Acting on treaty right recognized in the Supreme Court of Canada’s decision 21 years ago in R v Marshall, the Sipekne’katik First Nation launched its moderate livelihood fishery in the waters off southwest Nova Scotia in early September. Since the fishery’s launch, some have suggested the Canadian government has broad authority to dictate how the Mi’kmaq’s treaty-based fisheries can operate.

While the Court in Marshall (and in a subsequent, related decision in Marshall 2) acknowledged Canada could lawfully “regulate” the treaty right, regulate does not mean Canada may legislate and limit the treaty right in whatever way it sees fit. Far from it. As two law professors who teach Aboriginal law, we have decided to weigh-in to provide clarification. Our clear answer is that Canada’s actions, thus far, would not meet Constitutional muster.

The limits on Crown regulation of Aboriginal and treaty rights

Section 35(1) of the Constitution Act, 1982 states that “[t]he existing Aboriginal and treaty rights of the Aboriginal peoples of Canada are hereby recognized and affirmed.” Whereas the phrase “Aboriginal rights” refers to the inherent rights of Aboriginal peoples, which are grounded in prior occupation, “treaty rights” refers to rights that were negotiated between Indigenous and non-Indigenous governments and then recorded in legally binding treaties.

In the first Supreme Court of Canada decision interpretating the provision, R v Sparrow (1990), the court affirmed that section 35(1) “renounces the old rules of the game” where the Crown had assumed it held unilateral rights to ignore or limit Aboriginal rights. As a provision of the Constitution, the court found section 35(1) places “a measure of control over government conduct and [creates] a strong check on legislative power.” The Supreme Court laid out a two-step test the government must prove when its laws or actions infringe Aboriginal rights (for example, where the law or action ignores or denies the right, or places unreasonable limits on its exercise). Failure to meet this test will result in the government’s law or action being declared unconstitutional – in other words, illegal.

The first prong of this two-step test asks whether the infringement has a valid objective. The court stated that such objectives would need to be compelling and substantial, and would include those related to conservation and management of a natural resource. The Supreme Court clarified in the 2003 R v Powley decision that the government cannot simply assert that it has a valid objective. In that case, the court said that Ontario could not simply assert conservation as an objective, but had to provide actual evidence to support that the particular species in issue (moose) was under threat and that preventative measures were required.

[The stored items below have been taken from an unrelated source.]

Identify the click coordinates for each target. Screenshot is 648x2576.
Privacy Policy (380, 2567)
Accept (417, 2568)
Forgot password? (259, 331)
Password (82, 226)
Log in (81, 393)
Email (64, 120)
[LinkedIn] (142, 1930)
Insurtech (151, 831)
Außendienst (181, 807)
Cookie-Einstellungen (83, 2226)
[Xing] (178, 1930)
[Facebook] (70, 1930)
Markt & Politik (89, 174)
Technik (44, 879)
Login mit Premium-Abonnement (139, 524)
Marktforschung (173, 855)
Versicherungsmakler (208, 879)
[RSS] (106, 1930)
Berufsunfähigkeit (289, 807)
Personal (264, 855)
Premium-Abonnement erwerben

The second prong of the Sparrow test requires the government to follow a process that ensures its treatment of the Aboriginal right is in line with the honour of the Crown and the government’s fiduciary relationship with Indigenous peoples. To determine if this part of the test is met, the court said it would look to whether the government ensured the Aboriginal rights-holder had priority access to the resources after any conservation issues were taken into account; whether the government took steps to ensure that any impact on the Aboriginal rights-holders were minimized; and whether there had been meaningful consultation with the affected Aboriginal group regarding the infringing law or activity and how the infringement would be mitigated. The Court affirmed in R v Badger (1996) that this test applies to all Aboriginal rights, including treaty rights, such as those currently being practiced by the Mi’kmaq.

In subsequent decisions, the Supreme Court has built on Sparrow, and provided specific guidance on commercial Aboriginal rights. In R v Gladstone (1996), the Court adapted the requirements in Sparrow to situations where the right in question has an expressly commercial dimension (Sparrow had involved an Aboriginal right to fish for food, social and ceremonial purposes only).

With regard to step 1 in the Sparrow test, valid “objectives” for infringing on rights can include addressing economic and regional fairness within an industry, as well as the participation of non-Indigenous groups on an industry. On step 2, the Court clarified that while the government must give priority to the Aboriginal right, this does not rise to the level of giving exclusive priority within a commercial industry after conservation concerns have been addressed, but nonetheless does require the Crown to demonstrate recognition of the existence and importance of the Aboriginal interest in the resource. The Court suggested this priority could be shown by according the Aboriginal group a share in the industry that is reflective of both the group’s proportional representation and the significance of the resource to the group. The Court also emphasized the importance of consulting with the Aboriginal group affected, as part of assessing what constitutes a priority share.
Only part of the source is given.